こんにちは、Mistirです。
語るべきか、語らざるべきか。
少し悩んだんだけど、やっぱり思うことがあるので語りたい。
ことの経緯は「保毛尾田保毛男」でググってもらうとして。
僕はタイトルにある通り、「本当に、社会は『堅苦しく』なって、『何も語れなく』なるのか」ということに関してのみ、語りたい。
闇の時代を生きてきて
僕は今25歳で、バブルがまさにはじけ飛ぶ1992年に生まれた平成生まれだ。
だから全盛期の「とんねるずブーム」については知らないんだけど、彼らの今のテレビでの立ち位置を鑑みるに、相当なものだったことは予想できる。
そして、そのブームを知る人たちが「昔はOKだった笑いが、今は駄目と言われる。堅苦しいもんだ」と思う気持ちも、正直なところだいぶ理解できる。
僕はそもそも、OKとされてきた「表現」が、時代とともに「ダメ」になることについては、基本的には反対のスタンスだ。

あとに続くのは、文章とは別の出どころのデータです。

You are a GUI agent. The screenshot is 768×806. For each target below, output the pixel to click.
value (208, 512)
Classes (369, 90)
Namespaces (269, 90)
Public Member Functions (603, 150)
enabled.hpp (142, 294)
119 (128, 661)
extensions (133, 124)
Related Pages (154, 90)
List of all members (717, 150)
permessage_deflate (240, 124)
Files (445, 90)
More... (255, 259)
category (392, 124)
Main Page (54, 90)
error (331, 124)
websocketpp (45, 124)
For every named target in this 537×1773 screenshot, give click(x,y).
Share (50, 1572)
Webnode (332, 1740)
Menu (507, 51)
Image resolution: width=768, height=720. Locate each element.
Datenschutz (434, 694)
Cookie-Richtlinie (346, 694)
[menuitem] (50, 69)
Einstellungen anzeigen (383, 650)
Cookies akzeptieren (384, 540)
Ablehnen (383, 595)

もっとはっきり言ってしまえば、表現など過激でナンボだ、と思ってる。
ここで眉をひそめられた方も、ぜひ最後までお読み頂きたい。
少年漫画のエロ表現が西で叩かれるならば「お前コウノトリに運ばれて生まれたの?」と皮肉のひとつも言いたくなるし、東でCMが炎上したら「よっしゃ、その表現は本当に『炎上』が妥当なのか検証してみよう」と検証をおっ始める、そんな人間だ。
でも、今回の件はそれらとは違った観点で見てる。
「そもそもそれ、笑いになる時代?」って観点だ。
「同性愛の扱いが難しくなった」といった、そういったレベルの話じゃない。
もっと大きなレベルの話だ。
もう一度言うが、僕は表現はもっと過激になるべきだと思ってる。
AVのモザイクとか、アレ意味がわからない。
……それは全く別の話ですね。うん。
……でも。
最近は同時に、テレビに対してこう思う。
「君ら、過激の意味勘違いしてない?」と。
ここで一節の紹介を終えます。